## Problem requirements
Word-for-word transcription is needed for all of the entries.

## Supplied information
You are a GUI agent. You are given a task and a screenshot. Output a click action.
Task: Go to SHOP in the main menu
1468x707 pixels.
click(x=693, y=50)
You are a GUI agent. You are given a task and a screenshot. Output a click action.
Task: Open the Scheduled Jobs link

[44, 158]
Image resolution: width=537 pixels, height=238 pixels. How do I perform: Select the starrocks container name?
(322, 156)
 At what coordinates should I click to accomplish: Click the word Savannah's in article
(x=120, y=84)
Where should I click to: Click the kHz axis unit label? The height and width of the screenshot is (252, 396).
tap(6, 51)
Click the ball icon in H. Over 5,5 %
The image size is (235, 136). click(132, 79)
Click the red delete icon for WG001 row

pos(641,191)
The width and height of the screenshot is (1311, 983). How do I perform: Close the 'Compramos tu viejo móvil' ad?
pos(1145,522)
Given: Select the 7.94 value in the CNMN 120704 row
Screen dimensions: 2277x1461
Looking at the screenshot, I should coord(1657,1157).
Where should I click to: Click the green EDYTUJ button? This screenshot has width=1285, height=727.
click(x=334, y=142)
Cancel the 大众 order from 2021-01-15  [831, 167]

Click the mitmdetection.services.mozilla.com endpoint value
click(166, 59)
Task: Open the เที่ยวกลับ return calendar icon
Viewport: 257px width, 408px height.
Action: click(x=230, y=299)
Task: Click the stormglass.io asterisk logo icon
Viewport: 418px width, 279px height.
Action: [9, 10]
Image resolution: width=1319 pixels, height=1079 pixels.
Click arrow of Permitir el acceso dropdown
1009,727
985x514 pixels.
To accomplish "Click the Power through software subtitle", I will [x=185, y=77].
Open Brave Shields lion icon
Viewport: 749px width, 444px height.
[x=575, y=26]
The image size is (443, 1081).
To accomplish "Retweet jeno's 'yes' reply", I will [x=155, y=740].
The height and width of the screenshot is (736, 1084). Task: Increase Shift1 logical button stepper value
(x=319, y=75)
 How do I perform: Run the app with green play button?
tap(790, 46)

## Solved problem
You are a GUI agent. You are given a task and a screenshot. Output a click action.
Task: Go to SHOP in the main menu
1468x707 pixels.
click(x=693, y=50)
You are a GUI agent. You are given a task and a screenshot. Output a click action.
Task: Open the Scheduled Jobs link

[44, 158]
Image resolution: width=537 pixels, height=238 pixels. How do I perform: Select the starrocks container name?
(322, 156)
 At what coordinates should I click to accomplish: Click the word Savannah's in article
(x=120, y=84)
Where should I click to: Click the kHz axis unit label? The height and width of the screenshot is (252, 396).
tap(6, 51)
Click the ball icon in H. Over 5,5 %
The image size is (235, 136). click(132, 79)
Click the red delete icon for WG001 row

pos(641,191)
The width and height of the screenshot is (1311, 983). How do I perform: Close the 'Compramos tu viejo móvil' ad?
pos(1145,522)
Given: Select the 7.94 value in the CNMN 120704 row
Screen dimensions: 2277x1461
Looking at the screenshot, I should coord(1657,1157).
Where should I click to: Click the green EDYTUJ button? This screenshot has width=1285, height=727.
click(x=334, y=142)
Cancel the 大众 order from 2021-01-15  [831, 167]

Click the mitmdetection.services.mozilla.com endpoint value
click(166, 59)
Task: Open the เที่ยวกลับ return calendar icon
Viewport: 257px width, 408px height.
Action: click(x=230, y=299)
Task: Click the stormglass.io asterisk logo icon
Viewport: 418px width, 279px height.
Action: [9, 10]
Image resolution: width=1319 pixels, height=1079 pixels.
Click arrow of Permitir el acceso dropdown
1009,727
985x514 pixels.
To accomplish "Click the Power through software subtitle", I will [x=185, y=77].
Open Brave Shields lion icon
Viewport: 749px width, 444px height.
[x=575, y=26]
The image size is (443, 1081).
To accomplish "Retweet jeno's 'yes' reply", I will [x=155, y=740].
The height and width of the screenshot is (736, 1084). Task: Increase Shift1 logical button stepper value
(x=319, y=75)
 How do I perform: Run the app with green play button?
tap(790, 46)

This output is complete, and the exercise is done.